# Assignment:
A verbatim copy is needed of the lines below from the one containing "Internet (250, 11)" up to and including the one containing "Minha conta (988, 1046)", excluding pictures.
· · ·
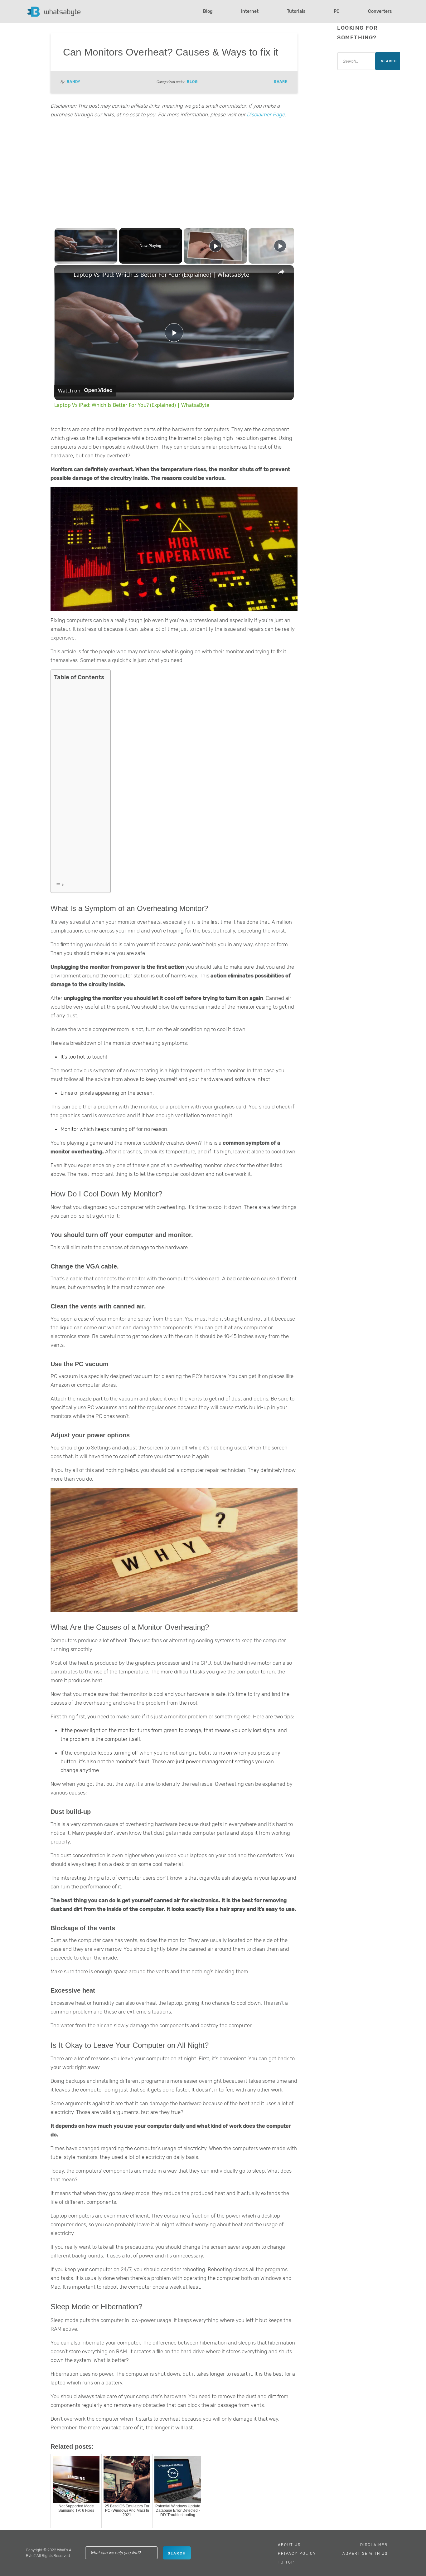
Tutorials (296, 11)
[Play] (215, 246)
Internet (250, 11)
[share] (281, 271)
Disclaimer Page (266, 114)
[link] (64, 275)
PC (337, 11)
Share (281, 82)
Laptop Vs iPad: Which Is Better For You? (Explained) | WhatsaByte (161, 274)
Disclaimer (374, 2545)
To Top (286, 2562)
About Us (289, 2545)
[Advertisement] (174, 172)
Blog (208, 11)
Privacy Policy (297, 2553)
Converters (380, 11)
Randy (73, 82)
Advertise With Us (365, 2553)
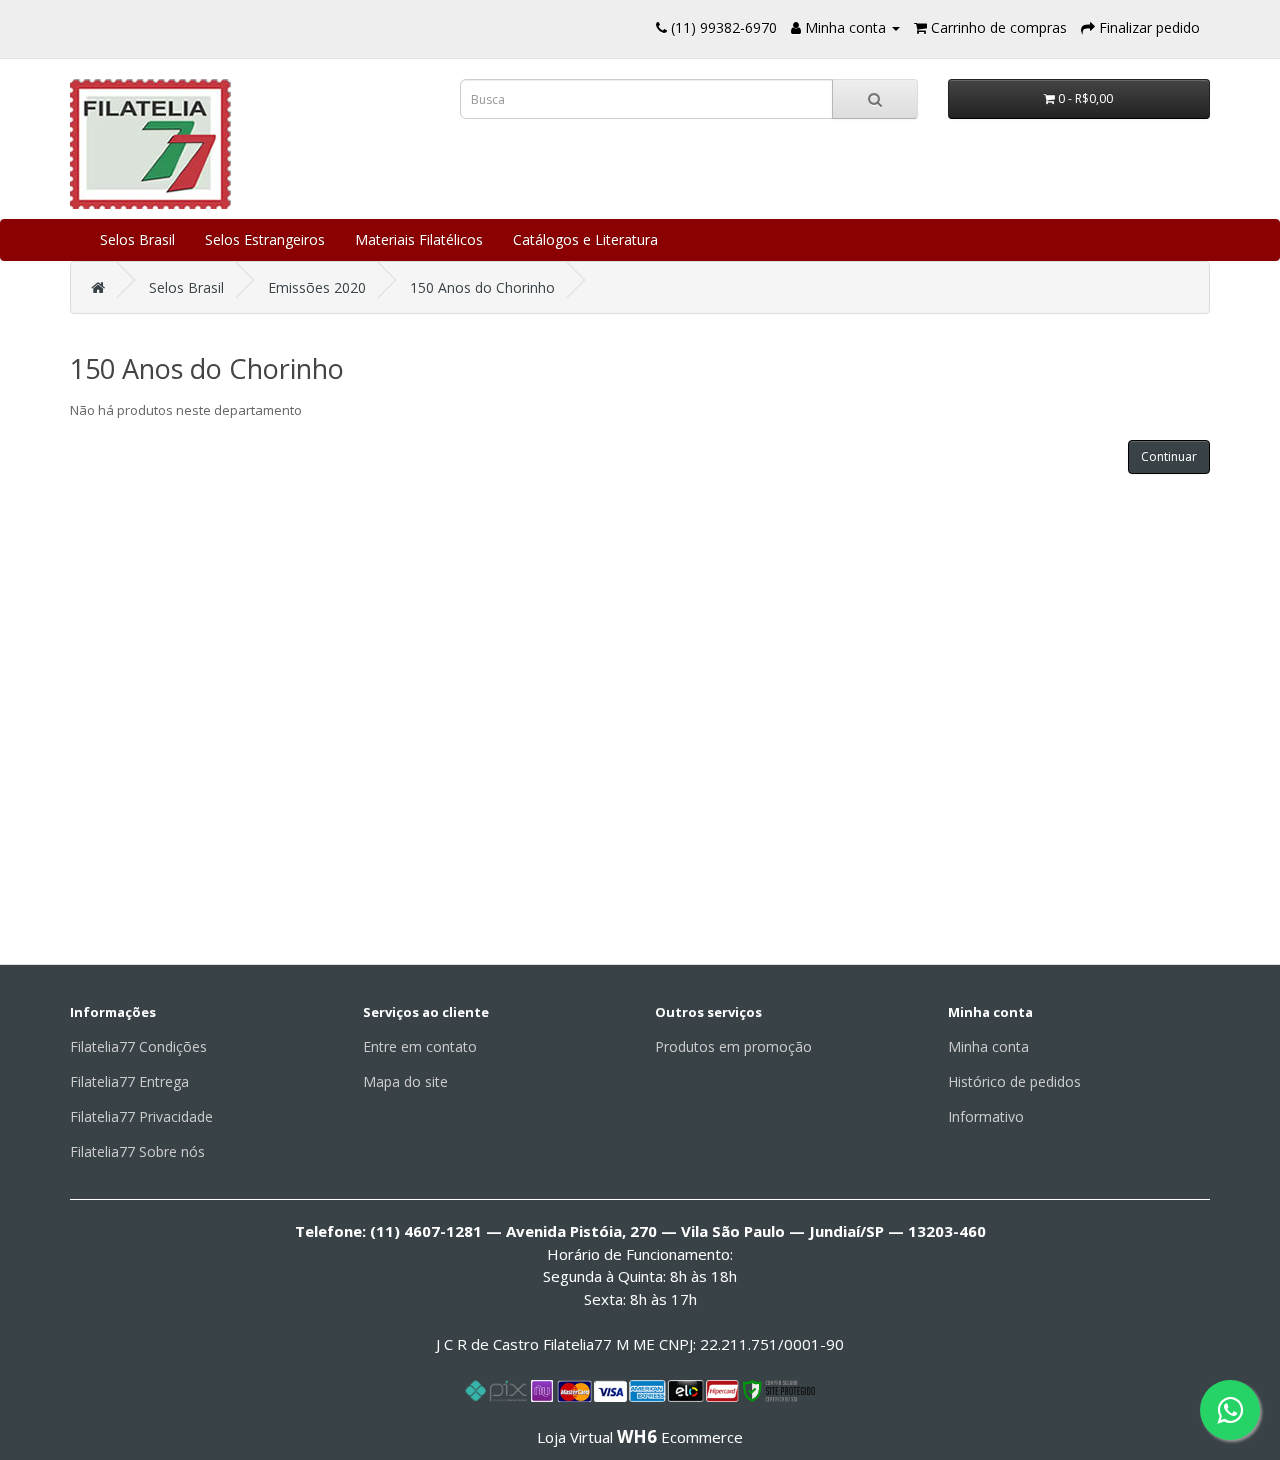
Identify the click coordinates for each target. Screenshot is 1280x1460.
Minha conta (988, 1046)
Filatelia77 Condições (138, 1046)
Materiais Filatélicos (419, 239)
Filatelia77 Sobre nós (137, 1151)
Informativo (986, 1116)
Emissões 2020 (317, 287)
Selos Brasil (137, 239)
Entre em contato (420, 1046)
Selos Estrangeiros (265, 239)
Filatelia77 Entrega (129, 1081)
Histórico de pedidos (1014, 1081)
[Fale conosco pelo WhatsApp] (1230, 1410)
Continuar (1169, 456)
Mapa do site (405, 1081)
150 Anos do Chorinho (482, 287)
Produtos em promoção (733, 1046)
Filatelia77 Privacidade (141, 1116)
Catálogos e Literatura (585, 239)
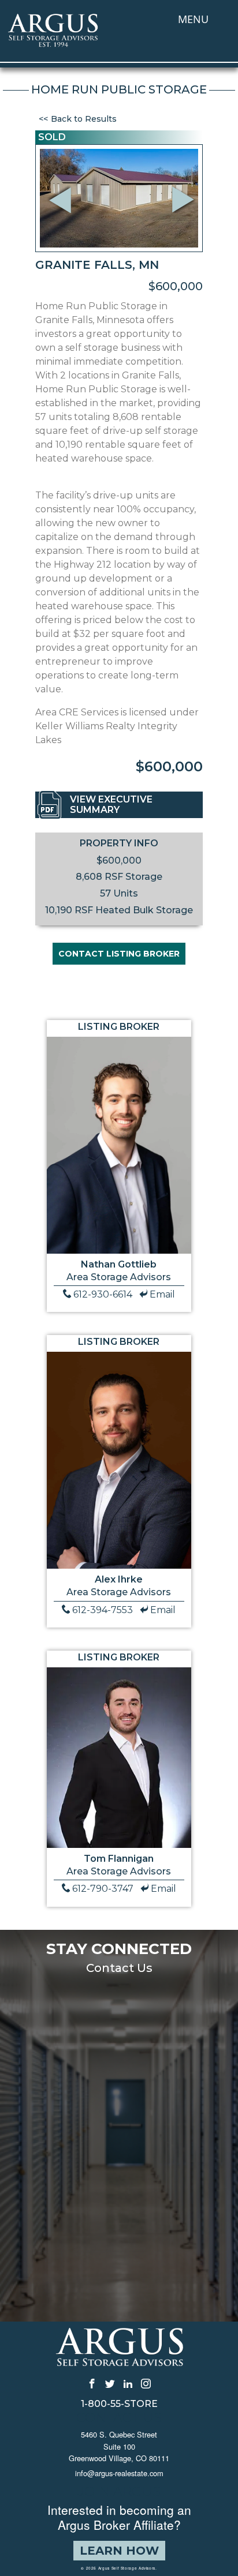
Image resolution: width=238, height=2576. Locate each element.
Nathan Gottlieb (119, 1264)
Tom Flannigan (119, 1858)
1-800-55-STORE (119, 2404)
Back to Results (84, 119)
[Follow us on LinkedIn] (128, 2383)
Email (162, 1294)
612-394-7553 (102, 1609)
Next (186, 215)
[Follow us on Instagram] (146, 2383)
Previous (61, 184)
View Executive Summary (111, 804)
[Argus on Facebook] (92, 2383)
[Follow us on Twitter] (110, 2383)
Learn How (119, 2551)
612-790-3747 (102, 1888)
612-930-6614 (102, 1294)
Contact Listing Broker (119, 953)
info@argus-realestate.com (119, 2473)
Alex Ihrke (119, 1579)
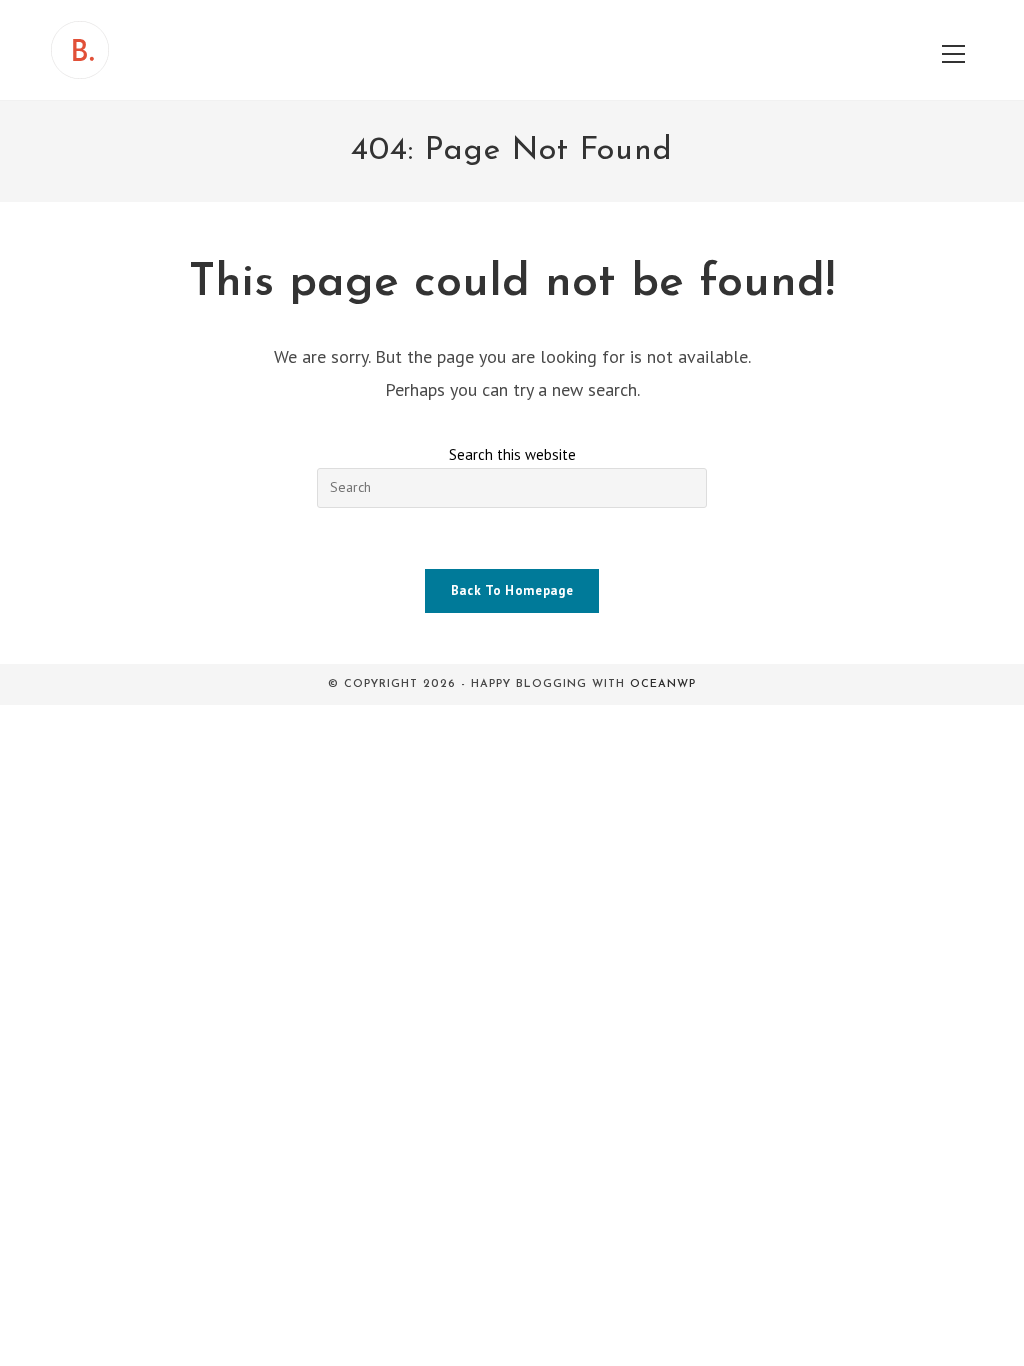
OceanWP (663, 684)
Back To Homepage (512, 590)
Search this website (512, 454)
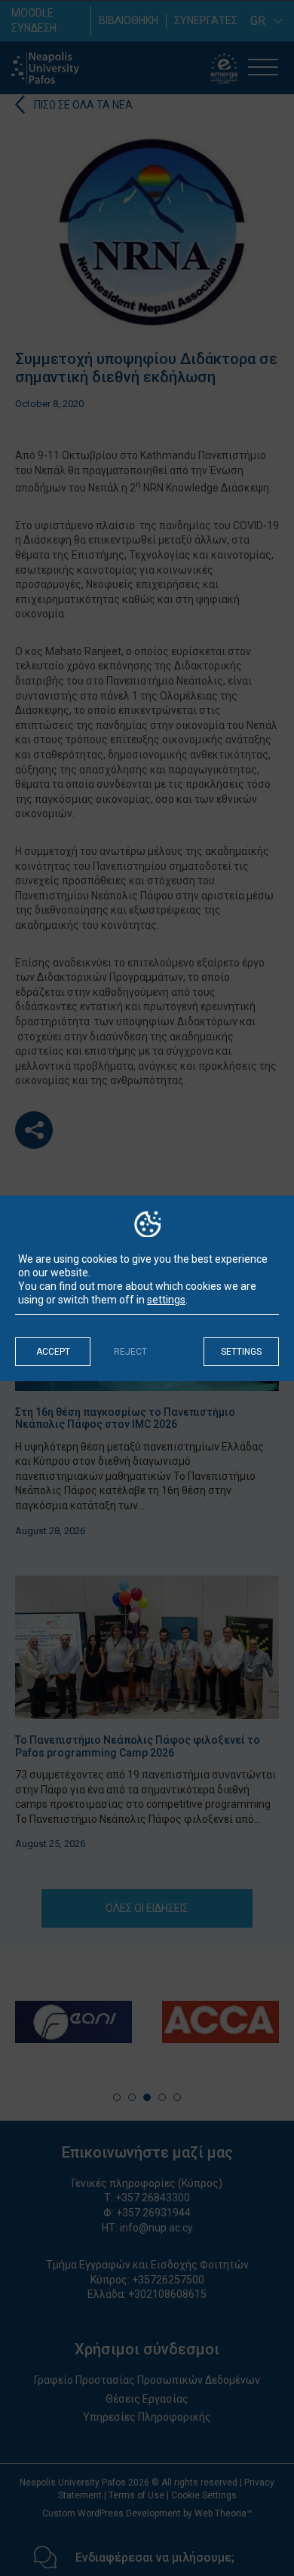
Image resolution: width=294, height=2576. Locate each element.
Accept (53, 1351)
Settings (241, 1351)
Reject (130, 1351)
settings (166, 1300)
· · ·
# Solution to the problem:
Internet (250, 11)
[share] (281, 271)
Disclaimer Page (266, 114)
[link] (64, 275)
PC (337, 11)
Share (281, 82)
Laptop Vs iPad: Which Is Better For You? (Explained) | WhatsaByte (161, 274)
Disclaimer (374, 2545)
To Top (286, 2562)
About Us (289, 2545)
[Advertisement] (174, 172)
Blog (208, 11)
Privacy Policy (297, 2553)
Converters (380, 11)
Randy (73, 82)
Advertise With Us (365, 2553)
Identify the click coordinates for each target. Screenshot is 1280x1460.
Minha conta (988, 1046)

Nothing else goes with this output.